### TASK INPUT:
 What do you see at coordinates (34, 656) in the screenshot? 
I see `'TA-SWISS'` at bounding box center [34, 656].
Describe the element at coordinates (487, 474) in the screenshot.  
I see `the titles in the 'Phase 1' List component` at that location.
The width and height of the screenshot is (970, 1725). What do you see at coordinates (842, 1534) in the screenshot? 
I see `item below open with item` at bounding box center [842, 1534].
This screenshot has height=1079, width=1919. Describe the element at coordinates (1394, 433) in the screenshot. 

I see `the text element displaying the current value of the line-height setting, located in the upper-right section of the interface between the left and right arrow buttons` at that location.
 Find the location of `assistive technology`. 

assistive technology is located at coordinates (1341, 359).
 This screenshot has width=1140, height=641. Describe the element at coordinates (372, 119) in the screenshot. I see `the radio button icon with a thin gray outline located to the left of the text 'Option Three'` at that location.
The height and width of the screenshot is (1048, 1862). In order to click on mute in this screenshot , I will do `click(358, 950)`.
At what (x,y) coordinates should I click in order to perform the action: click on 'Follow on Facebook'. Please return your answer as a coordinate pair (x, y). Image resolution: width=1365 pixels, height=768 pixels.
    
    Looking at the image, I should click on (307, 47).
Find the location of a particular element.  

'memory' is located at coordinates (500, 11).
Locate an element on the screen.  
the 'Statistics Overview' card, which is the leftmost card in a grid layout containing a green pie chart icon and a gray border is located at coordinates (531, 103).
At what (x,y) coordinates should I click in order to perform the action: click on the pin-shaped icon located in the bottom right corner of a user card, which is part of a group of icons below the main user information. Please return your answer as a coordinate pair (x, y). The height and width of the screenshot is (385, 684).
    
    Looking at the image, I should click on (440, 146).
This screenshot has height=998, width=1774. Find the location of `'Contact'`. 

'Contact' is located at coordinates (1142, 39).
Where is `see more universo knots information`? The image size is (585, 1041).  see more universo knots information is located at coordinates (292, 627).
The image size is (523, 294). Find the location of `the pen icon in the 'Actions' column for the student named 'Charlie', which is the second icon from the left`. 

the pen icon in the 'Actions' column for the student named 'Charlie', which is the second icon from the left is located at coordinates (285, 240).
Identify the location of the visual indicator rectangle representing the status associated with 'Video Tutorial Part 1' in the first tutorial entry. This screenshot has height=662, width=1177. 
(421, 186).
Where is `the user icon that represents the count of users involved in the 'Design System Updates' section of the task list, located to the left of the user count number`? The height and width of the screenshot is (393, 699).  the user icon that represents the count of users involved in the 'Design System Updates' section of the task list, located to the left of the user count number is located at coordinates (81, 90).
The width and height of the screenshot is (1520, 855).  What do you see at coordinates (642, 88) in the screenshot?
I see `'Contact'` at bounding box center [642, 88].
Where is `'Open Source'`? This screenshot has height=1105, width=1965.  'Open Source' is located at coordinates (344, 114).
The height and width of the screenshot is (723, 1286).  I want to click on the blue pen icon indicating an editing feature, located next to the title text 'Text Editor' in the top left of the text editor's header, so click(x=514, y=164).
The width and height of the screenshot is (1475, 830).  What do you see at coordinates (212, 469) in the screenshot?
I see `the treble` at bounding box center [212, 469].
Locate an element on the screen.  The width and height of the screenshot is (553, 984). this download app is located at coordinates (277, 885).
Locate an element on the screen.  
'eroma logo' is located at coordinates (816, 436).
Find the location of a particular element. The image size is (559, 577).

### WHAT IS ASKED:
Write out the items from the line with "coordinates (81, 90)." to the line with "coordinates (344, 114)." with no changes.

### WORKED SOLUTION:
Where is `the user icon that represents the count of users involved in the 'Design System Updates' section of the task list, located to the left of the user count number`? The height and width of the screenshot is (393, 699).  the user icon that represents the count of users involved in the 'Design System Updates' section of the task list, located to the left of the user count number is located at coordinates (81, 90).
The width and height of the screenshot is (1520, 855).  What do you see at coordinates (642, 88) in the screenshot?
I see `'Contact'` at bounding box center [642, 88].
Where is `'Open Source'`? This screenshot has height=1105, width=1965.  'Open Source' is located at coordinates (344, 114).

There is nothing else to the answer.